Banks, insurers and fuel retailers aren’t the only types of companies being scrutinised by authorities for the way they do business.
The Government is considering introducing greater protections from “unfair commercial practices” for all consumers and businesses.
These practices could include unfair contracts that shift risk from one party to another, make it difficult for a party to terminate a contract, or are one-sided by giving one party the ability to change the terms, for example.
They could also include unfair conduct like the use of pressure sales tactics or deceptive conduct.
Commerce and Consumer Affairs Minister Kris Faafoi says: “Unfair commercial practices can cause significant stress for consumers, in some cases leading to financial difficulty, while the consequences for businesses include cash flow issues, increased costs and stress.”
The Ministry of Business, Innovation and Employment (MBIE) acknowledges there are already a range of protections against unfair commercial practices covered by the Fair Trading Act 1986 and the Commerce Act 1986, but it’s consulting with the public to figure out whether there are any gaps in the legislation.
MBIE says it’s been told of a few examples of businesses treating customers unfairly, but without necessarily breaching the law.
For example, it has heard of a skincare business using aggressive sales tactics to target people with autism and the elderly in shopping malls.
As for businesses being treated unfairly, a survey MBIE did in June of mainly small businesses found 45% of businesses reported being offered “unfair” contracts in the past year.
Meanwhile 47% felt that they had otherwise been treated unfairly. The most common complaints were businesses not complying with an existing contract, misleading or deceptive behaviour, and businesses making demands over and above what was agreed in a contract.
The Minister for Small Business, Stuart Nash, is particularly concerned about how small businesses, which don’t have a lot of bargaining power when dealing with suppliers or larger companies, are impacted by unfair commercial practices.
“Small businesses can face significant cash flow issues as a result of other businesses not paying them on time as per contract terms," he says.
MBIE has released a discussion document considering the following options to plug any regulatory gaps identified:
- introduce a prohibition against unconscionable, oppressive, or unfair conduct
- extend the existing protections against unfair contract terms in standard form consumer contract terms to also protect businesses
It notes how overseas protections have been used in the case of a supermarket that failed to pay agreed prices to suppliers, made persistent demands for additional payments from suppliers, imposed penalties that were not previously negotiated, and threatened to remove products from shelves.
Protections were also used in a case where contracts for office space were automatically renewed unless the customer opted out.
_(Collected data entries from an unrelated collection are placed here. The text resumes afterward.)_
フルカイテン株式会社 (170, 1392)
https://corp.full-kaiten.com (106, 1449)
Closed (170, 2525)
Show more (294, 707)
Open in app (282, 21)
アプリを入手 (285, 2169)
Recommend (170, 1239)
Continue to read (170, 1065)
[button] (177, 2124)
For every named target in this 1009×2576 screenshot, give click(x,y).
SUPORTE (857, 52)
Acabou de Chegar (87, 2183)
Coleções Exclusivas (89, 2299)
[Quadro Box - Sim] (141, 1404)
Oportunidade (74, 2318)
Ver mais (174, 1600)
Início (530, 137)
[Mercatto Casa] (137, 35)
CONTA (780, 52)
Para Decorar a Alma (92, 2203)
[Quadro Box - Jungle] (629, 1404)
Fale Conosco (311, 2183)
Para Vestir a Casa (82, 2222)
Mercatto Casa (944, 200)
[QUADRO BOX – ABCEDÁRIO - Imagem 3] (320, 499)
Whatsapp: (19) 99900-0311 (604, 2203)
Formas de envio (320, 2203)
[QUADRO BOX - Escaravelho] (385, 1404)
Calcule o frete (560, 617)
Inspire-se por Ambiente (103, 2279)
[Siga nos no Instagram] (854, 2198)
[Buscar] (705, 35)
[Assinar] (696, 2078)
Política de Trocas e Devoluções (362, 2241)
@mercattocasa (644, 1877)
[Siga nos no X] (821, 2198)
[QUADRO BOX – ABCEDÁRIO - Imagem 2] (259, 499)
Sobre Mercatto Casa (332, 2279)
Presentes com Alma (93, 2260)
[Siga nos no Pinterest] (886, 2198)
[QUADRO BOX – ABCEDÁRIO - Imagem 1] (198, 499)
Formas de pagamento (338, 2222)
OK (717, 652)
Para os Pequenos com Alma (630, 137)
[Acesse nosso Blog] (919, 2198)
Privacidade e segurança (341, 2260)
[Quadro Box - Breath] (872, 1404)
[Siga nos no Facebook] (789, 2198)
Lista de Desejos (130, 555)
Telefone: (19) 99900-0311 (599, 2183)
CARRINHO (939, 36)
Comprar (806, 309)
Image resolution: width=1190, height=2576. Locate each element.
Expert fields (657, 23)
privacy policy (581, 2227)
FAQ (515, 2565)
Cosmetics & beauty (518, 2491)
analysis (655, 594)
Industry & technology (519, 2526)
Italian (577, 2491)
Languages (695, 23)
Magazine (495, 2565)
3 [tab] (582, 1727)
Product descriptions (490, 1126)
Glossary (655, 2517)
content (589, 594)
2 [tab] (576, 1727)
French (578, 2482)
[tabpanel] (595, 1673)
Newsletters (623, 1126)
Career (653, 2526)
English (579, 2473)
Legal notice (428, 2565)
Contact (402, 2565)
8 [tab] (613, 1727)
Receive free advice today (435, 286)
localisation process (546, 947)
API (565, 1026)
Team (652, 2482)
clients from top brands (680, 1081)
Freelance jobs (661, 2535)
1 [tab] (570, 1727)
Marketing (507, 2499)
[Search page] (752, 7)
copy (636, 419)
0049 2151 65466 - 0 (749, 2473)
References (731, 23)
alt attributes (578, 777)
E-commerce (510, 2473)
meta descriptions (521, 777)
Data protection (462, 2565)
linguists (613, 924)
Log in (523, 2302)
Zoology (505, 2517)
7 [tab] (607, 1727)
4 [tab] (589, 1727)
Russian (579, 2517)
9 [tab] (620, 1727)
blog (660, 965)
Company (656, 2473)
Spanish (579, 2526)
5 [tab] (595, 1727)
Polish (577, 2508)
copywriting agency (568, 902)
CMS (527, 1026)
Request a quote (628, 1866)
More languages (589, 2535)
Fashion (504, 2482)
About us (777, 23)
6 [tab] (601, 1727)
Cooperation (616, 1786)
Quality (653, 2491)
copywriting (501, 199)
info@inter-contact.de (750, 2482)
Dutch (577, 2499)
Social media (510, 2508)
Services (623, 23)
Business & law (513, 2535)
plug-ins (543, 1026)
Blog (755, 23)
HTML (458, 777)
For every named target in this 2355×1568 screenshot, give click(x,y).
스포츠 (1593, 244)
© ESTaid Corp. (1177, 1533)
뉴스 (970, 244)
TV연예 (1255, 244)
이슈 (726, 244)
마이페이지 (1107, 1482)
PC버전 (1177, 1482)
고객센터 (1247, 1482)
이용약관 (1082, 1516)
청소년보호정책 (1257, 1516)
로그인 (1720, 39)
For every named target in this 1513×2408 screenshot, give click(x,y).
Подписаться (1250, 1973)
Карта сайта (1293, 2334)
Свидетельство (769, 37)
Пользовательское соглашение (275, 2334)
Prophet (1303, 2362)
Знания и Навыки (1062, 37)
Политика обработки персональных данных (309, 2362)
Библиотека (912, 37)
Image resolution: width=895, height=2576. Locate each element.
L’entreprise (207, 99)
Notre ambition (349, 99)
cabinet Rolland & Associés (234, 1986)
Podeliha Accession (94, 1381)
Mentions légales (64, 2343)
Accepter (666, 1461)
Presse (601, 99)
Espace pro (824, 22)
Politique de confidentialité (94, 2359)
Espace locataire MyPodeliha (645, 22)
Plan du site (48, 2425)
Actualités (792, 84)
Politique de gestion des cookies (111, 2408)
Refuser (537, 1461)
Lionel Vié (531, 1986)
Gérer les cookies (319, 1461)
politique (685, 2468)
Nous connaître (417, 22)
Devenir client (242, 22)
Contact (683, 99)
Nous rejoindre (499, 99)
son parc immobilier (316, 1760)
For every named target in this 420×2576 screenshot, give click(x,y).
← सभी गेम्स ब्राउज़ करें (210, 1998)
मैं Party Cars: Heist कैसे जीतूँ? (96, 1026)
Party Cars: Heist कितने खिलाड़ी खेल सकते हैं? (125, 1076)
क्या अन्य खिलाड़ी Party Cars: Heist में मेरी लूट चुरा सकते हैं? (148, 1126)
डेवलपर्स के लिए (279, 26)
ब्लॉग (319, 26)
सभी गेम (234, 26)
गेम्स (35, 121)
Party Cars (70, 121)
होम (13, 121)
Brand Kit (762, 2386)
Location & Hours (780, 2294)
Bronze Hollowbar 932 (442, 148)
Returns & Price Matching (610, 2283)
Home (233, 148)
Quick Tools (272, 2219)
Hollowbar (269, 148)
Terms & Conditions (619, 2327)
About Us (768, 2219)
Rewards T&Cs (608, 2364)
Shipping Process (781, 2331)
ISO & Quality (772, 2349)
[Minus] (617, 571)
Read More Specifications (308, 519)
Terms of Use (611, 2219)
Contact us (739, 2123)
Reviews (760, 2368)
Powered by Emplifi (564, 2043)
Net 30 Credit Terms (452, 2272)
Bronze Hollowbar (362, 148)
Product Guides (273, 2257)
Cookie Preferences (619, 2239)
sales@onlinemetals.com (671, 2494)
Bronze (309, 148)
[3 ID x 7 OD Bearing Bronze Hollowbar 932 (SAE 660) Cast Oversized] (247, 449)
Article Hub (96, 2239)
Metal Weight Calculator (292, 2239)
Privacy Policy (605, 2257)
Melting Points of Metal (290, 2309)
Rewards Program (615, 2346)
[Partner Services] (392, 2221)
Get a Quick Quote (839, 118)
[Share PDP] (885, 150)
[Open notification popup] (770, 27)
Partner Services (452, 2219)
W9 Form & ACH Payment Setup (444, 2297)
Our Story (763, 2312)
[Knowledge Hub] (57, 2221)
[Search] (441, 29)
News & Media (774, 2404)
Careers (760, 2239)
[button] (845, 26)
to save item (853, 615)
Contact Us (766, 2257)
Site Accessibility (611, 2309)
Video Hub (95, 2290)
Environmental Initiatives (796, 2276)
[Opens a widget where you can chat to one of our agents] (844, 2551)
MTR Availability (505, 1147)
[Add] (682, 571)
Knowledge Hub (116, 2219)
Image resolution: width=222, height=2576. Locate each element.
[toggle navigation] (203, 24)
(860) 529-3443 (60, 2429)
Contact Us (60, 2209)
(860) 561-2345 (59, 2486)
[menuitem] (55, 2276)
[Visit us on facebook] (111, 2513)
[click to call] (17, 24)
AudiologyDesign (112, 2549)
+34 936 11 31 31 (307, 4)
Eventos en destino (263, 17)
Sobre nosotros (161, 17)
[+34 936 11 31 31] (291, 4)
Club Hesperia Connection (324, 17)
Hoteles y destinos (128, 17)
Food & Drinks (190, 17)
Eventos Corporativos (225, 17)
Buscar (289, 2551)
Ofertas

This allowed the provider to unilaterally increase the contract price or terminate contracts, unreasonably limited the provider’s liability, and permitted the provider to keep a customer’s security deposit if a customer failed to request its return.
Nash says: “The Government wants to build a more productive, sustainable and inclusive economy, but we won’t get there with these types of practices in the marketplace.
“At the same time, we need to strike a balance to ensure any changes are proportional to the problem. We want honest businesses to continue to compete effectively, negotiate firmly, and freely enter into contracts.”
The public have until February 25 to make submissions on the discussion document.
A new government, a more proactive approach towards commercial regulation
On the theme of consumer protection, the Reserve Bank and Financial Markets Authority last month published a report on their inquiry into bank conduct and culture.
They’re due to publish a similar report on the life insurance sector next month.
New legislation has also passed, enabling the Commerce Commission to conduct market studies into selected industries. The retail fuel sector is the first batter up.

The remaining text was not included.